What to work on.
Reproduce each of the following entries character for character, with no changes.
----------
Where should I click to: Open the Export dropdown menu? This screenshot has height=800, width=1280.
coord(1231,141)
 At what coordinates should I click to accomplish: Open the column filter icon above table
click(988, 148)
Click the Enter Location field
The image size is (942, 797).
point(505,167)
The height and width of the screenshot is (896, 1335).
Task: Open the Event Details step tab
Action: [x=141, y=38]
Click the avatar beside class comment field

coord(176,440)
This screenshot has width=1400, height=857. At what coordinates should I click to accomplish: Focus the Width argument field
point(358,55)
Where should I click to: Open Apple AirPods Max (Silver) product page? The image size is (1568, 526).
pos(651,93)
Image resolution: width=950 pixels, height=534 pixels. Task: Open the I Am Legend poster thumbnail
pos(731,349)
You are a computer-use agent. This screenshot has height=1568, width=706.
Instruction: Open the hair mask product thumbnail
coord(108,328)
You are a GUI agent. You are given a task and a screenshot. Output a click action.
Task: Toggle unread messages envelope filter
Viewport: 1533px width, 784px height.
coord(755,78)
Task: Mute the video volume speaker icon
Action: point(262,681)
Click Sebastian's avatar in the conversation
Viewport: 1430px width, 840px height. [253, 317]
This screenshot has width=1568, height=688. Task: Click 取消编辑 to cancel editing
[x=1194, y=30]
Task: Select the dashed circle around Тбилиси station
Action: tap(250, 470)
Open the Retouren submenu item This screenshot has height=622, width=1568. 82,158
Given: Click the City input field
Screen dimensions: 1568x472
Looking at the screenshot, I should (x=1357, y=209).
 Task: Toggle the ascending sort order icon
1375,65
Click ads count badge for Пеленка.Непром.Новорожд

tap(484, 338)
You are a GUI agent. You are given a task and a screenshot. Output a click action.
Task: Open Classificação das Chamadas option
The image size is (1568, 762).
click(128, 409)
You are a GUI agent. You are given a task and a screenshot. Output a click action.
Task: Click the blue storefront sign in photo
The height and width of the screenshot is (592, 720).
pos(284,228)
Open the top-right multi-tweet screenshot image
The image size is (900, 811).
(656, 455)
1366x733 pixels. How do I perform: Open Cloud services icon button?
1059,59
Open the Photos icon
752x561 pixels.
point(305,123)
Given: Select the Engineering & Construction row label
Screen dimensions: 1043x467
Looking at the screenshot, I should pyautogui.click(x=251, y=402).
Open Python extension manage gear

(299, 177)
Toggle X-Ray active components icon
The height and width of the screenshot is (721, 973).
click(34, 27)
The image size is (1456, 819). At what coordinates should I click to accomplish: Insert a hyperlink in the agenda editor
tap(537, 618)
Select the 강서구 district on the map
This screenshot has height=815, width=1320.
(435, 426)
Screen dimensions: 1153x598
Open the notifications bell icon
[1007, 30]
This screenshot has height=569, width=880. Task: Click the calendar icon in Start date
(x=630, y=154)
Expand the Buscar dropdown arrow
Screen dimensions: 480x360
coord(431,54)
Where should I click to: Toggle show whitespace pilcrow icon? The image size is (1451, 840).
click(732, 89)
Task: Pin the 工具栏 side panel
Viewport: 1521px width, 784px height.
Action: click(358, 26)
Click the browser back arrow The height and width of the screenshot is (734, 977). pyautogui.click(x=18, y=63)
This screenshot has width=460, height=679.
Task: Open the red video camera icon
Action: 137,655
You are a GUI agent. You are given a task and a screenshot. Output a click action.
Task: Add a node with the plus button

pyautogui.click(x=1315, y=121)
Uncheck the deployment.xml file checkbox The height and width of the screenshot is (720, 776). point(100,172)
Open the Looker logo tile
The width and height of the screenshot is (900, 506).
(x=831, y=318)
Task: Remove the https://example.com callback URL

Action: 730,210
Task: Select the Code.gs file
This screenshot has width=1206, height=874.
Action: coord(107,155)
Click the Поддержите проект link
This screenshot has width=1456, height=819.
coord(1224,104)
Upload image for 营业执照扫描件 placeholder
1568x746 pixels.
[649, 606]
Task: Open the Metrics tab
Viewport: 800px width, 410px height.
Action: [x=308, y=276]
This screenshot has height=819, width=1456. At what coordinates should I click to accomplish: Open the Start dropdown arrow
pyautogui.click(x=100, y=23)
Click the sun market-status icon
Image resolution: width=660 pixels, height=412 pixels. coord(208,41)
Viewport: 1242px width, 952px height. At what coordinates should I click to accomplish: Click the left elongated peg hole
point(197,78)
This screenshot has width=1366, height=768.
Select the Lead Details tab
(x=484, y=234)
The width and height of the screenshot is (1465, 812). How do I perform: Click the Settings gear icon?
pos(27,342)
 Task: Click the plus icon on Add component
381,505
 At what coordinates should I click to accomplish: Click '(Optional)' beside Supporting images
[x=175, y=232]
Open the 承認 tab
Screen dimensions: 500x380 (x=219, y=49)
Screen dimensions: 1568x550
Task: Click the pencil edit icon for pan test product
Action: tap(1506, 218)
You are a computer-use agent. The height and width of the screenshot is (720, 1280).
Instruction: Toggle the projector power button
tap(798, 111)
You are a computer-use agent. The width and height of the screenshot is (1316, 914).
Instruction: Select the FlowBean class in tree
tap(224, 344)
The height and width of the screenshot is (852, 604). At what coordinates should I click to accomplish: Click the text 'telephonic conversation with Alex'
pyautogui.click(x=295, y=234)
----------
Answer for the task.
Where should I click to: Open the Export dropdown menu? This screenshot has height=800, width=1280.
coord(1231,141)
 At what coordinates should I click to accomplish: Open the column filter icon above table
click(988, 148)
Click the Enter Location field
The image size is (942, 797).
point(505,167)
The height and width of the screenshot is (896, 1335).
Task: Open the Event Details step tab
Action: [x=141, y=38]
Click the avatar beside class comment field

coord(176,440)
This screenshot has width=1400, height=857. At what coordinates should I click to accomplish: Focus the Width argument field
point(358,55)
Where should I click to: Open Apple AirPods Max (Silver) product page? The image size is (1568, 526).
pos(651,93)
Image resolution: width=950 pixels, height=534 pixels. Task: Open the I Am Legend poster thumbnail
pos(731,349)
You are a computer-use agent. This screenshot has height=1568, width=706.
Instruction: Open the hair mask product thumbnail
coord(108,328)
You are a GUI agent. You are given a task and a screenshot. Output a click action.
Task: Toggle unread messages envelope filter
Viewport: 1533px width, 784px height.
coord(755,78)
Task: Mute the video volume speaker icon
Action: point(262,681)
Click Sebastian's avatar in the conversation
Viewport: 1430px width, 840px height. [253, 317]
This screenshot has width=1568, height=688. Task: Click 取消编辑 to cancel editing
[x=1194, y=30]
Task: Select the dashed circle around Тбилиси station
Action: tap(250, 470)
Open the Retouren submenu item This screenshot has height=622, width=1568. 82,158
Given: Click the City input field
Screen dimensions: 1568x472
Looking at the screenshot, I should (x=1357, y=209).
 Task: Toggle the ascending sort order icon
1375,65
Click ads count badge for Пеленка.Непром.Новорожд

tap(484, 338)
You are a GUI agent. You are given a task and a screenshot. Output a click action.
Task: Open Classificação das Chamadas option
The image size is (1568, 762).
click(128, 409)
You are a GUI agent. You are given a task and a screenshot. Output a click action.
Task: Click the blue storefront sign in photo
The height and width of the screenshot is (592, 720).
pos(284,228)
Open the top-right multi-tweet screenshot image
The image size is (900, 811).
(656, 455)
1366x733 pixels. How do I perform: Open Cloud services icon button?
1059,59
Open the Photos icon
752x561 pixels.
point(305,123)
Given: Select the Engineering & Construction row label
Screen dimensions: 1043x467
Looking at the screenshot, I should pyautogui.click(x=251, y=402).
Open Python extension manage gear

(299, 177)
Toggle X-Ray active components icon
The height and width of the screenshot is (721, 973).
click(34, 27)
The image size is (1456, 819). At what coordinates should I click to accomplish: Insert a hyperlink in the agenda editor
tap(537, 618)
Select the 강서구 district on the map
This screenshot has height=815, width=1320.
(435, 426)
Screen dimensions: 1153x598
Open the notifications bell icon
[1007, 30]
This screenshot has height=569, width=880. Task: Click the calendar icon in Start date
(x=630, y=154)
Expand the Buscar dropdown arrow
Screen dimensions: 480x360
coord(431,54)
Where should I click to: Toggle show whitespace pilcrow icon? The image size is (1451, 840).
click(732, 89)
Task: Pin the 工具栏 side panel
Viewport: 1521px width, 784px height.
Action: click(358, 26)
Click the browser back arrow The height and width of the screenshot is (734, 977). pyautogui.click(x=18, y=63)
This screenshot has width=460, height=679.
Task: Open the red video camera icon
Action: 137,655
You are a GUI agent. You are given a task and a screenshot. Output a click action.
Task: Add a node with the plus button

pyautogui.click(x=1315, y=121)
Uncheck the deployment.xml file checkbox The height and width of the screenshot is (720, 776). point(100,172)
Open the Looker logo tile
The width and height of the screenshot is (900, 506).
(x=831, y=318)
Task: Remove the https://example.com callback URL

Action: 730,210
Task: Select the Code.gs file
This screenshot has width=1206, height=874.
Action: coord(107,155)
Click the Поддержите проект link
This screenshot has width=1456, height=819.
coord(1224,104)
Upload image for 营业执照扫描件 placeholder
1568x746 pixels.
[649, 606]
Task: Open the Metrics tab
Viewport: 800px width, 410px height.
Action: [x=308, y=276]
This screenshot has height=819, width=1456. At what coordinates should I click to accomplish: Open the Start dropdown arrow
pyautogui.click(x=100, y=23)
Click the sun market-status icon
Image resolution: width=660 pixels, height=412 pixels. coord(208,41)
Viewport: 1242px width, 952px height. At what coordinates should I click to accomplish: Click the left elongated peg hole
point(197,78)
This screenshot has width=1366, height=768.
Select the Lead Details tab
(x=484, y=234)
The width and height of the screenshot is (1465, 812). How do I perform: Click the Settings gear icon?
pos(27,342)
 Task: Click the plus icon on Add component
381,505
 At what coordinates should I click to accomplish: Click '(Optional)' beside Supporting images
[x=175, y=232]
Open the 承認 tab
Screen dimensions: 500x380 (x=219, y=49)
Screen dimensions: 1568x550
Task: Click the pencil edit icon for pan test product
Action: tap(1506, 218)
You are a computer-use agent. The height and width of the screenshot is (720, 1280).
Instruction: Toggle the projector power button
tap(798, 111)
You are a computer-use agent. The width and height of the screenshot is (1316, 914).
Instruction: Select the FlowBean class in tree
tap(224, 344)
The height and width of the screenshot is (852, 604). At what coordinates should I click to accomplish: Click the text 'telephonic conversation with Alex'
pyautogui.click(x=295, y=234)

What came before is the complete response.